WHAT THE TASK REQUIRES
Please rewrite the data between the lines holding "Where should I click to: Click the Manage" and "Action: pyautogui.click(x=864, y=446)", inclusive, with "icon" replaced by "symbol" and nothing else changed.

DATASET CONTENT
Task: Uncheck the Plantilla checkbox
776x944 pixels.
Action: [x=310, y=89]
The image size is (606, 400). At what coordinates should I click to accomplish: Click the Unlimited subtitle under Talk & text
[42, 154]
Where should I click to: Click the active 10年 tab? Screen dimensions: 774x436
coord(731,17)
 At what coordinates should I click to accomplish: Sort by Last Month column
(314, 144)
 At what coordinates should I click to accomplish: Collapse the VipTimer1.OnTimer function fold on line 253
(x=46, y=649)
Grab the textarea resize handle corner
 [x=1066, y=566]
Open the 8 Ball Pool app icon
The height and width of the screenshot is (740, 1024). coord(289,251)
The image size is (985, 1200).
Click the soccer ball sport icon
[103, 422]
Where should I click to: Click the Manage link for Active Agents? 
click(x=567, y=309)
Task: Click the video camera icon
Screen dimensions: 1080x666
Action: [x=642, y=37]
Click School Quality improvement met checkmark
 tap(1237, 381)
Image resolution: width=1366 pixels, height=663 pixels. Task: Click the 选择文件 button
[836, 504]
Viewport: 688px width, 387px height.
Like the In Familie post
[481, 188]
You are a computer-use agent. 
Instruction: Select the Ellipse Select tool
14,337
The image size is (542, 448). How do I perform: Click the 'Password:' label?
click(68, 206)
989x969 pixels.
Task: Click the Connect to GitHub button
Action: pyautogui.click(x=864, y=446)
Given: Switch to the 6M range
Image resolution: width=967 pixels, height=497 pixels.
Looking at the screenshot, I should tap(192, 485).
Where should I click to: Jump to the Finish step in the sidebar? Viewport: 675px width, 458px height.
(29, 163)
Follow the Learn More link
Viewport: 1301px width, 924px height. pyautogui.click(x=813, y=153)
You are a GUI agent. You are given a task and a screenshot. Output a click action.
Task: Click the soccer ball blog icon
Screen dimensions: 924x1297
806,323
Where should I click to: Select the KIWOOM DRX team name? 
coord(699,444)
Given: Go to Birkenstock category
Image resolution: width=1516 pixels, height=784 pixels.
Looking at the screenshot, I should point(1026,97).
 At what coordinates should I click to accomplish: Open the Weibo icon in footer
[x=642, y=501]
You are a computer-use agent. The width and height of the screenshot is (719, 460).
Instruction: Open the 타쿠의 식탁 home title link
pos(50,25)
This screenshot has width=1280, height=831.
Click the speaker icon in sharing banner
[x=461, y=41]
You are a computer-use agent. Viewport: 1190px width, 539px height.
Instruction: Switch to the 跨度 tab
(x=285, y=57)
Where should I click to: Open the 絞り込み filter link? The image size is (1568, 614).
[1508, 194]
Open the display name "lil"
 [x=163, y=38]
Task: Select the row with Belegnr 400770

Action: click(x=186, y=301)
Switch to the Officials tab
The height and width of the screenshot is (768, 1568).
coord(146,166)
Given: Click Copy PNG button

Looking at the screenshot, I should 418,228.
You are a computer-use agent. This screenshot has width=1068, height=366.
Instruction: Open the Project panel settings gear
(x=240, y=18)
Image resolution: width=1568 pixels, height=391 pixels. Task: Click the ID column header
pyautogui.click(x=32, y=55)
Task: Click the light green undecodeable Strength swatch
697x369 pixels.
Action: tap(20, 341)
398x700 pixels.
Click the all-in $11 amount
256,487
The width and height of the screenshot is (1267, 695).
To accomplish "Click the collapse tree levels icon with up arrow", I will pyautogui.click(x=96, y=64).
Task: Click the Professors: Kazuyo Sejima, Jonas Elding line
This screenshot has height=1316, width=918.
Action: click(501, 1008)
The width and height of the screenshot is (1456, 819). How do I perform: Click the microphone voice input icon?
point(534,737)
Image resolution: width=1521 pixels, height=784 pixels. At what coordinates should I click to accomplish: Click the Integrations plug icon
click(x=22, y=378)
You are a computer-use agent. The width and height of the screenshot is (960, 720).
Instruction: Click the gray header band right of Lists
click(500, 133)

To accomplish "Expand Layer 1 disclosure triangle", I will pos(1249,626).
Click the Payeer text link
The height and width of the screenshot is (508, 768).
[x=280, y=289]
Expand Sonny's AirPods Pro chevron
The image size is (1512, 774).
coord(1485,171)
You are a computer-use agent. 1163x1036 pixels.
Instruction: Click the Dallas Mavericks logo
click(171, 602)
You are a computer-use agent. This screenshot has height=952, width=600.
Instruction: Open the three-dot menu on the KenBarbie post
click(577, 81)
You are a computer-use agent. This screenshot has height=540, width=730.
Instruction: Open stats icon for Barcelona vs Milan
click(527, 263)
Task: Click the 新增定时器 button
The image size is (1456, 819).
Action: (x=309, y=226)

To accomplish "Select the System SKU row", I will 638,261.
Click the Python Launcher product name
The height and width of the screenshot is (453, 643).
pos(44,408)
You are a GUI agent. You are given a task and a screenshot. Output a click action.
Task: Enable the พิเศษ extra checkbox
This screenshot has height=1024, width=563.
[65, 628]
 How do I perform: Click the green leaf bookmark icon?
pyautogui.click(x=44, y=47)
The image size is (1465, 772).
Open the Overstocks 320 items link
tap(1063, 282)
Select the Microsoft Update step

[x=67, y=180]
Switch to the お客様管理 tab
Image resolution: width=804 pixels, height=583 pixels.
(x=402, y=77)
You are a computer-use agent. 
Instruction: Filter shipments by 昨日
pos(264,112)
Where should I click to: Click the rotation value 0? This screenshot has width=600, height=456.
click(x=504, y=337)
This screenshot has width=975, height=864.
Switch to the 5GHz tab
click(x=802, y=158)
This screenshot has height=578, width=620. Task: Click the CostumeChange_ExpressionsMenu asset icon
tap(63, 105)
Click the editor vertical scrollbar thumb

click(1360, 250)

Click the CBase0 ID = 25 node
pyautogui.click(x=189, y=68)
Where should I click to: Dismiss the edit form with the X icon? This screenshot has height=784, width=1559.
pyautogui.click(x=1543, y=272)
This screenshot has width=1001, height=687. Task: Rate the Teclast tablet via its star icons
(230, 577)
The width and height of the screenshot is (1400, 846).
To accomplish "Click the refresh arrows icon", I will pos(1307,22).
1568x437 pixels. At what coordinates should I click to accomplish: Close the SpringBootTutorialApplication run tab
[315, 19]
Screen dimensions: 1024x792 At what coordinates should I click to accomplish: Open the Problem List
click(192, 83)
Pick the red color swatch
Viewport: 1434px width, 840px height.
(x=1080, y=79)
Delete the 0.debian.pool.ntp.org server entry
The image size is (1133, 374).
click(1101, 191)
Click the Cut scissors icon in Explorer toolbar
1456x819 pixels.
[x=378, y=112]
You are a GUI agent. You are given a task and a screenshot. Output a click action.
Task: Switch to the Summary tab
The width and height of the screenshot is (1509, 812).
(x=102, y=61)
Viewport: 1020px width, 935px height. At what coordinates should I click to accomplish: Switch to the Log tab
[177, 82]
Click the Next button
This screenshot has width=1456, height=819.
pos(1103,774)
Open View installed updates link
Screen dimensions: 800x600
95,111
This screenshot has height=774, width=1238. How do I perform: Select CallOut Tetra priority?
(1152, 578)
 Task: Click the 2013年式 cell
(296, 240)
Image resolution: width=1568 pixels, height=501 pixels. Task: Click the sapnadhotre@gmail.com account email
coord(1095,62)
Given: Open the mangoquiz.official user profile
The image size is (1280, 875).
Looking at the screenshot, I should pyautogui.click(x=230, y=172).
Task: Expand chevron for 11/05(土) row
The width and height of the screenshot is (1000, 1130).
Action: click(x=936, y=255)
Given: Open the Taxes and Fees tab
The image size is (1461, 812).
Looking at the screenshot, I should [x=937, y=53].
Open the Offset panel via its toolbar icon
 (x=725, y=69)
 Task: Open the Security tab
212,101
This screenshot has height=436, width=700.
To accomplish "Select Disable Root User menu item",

RESULT OF THIS TASK
Where should I click to: Click the Manage link for Active Agents? 
click(x=567, y=309)
Task: Click the video camera symbol
Screen dimensions: 1080x666
Action: [x=642, y=37]
Click School Quality improvement met checkmark
 tap(1237, 381)
Image resolution: width=1366 pixels, height=663 pixels. Task: Click the 选择文件 button
[836, 504]
Viewport: 688px width, 387px height.
Like the In Familie post
[481, 188]
You are a computer-use agent. 
Instruction: Select the Ellipse Select tool
14,337
The image size is (542, 448). How do I perform: Click the 'Password:' label?
click(68, 206)
989x969 pixels.
Task: Click the Connect to GitHub button
Action: pyautogui.click(x=864, y=446)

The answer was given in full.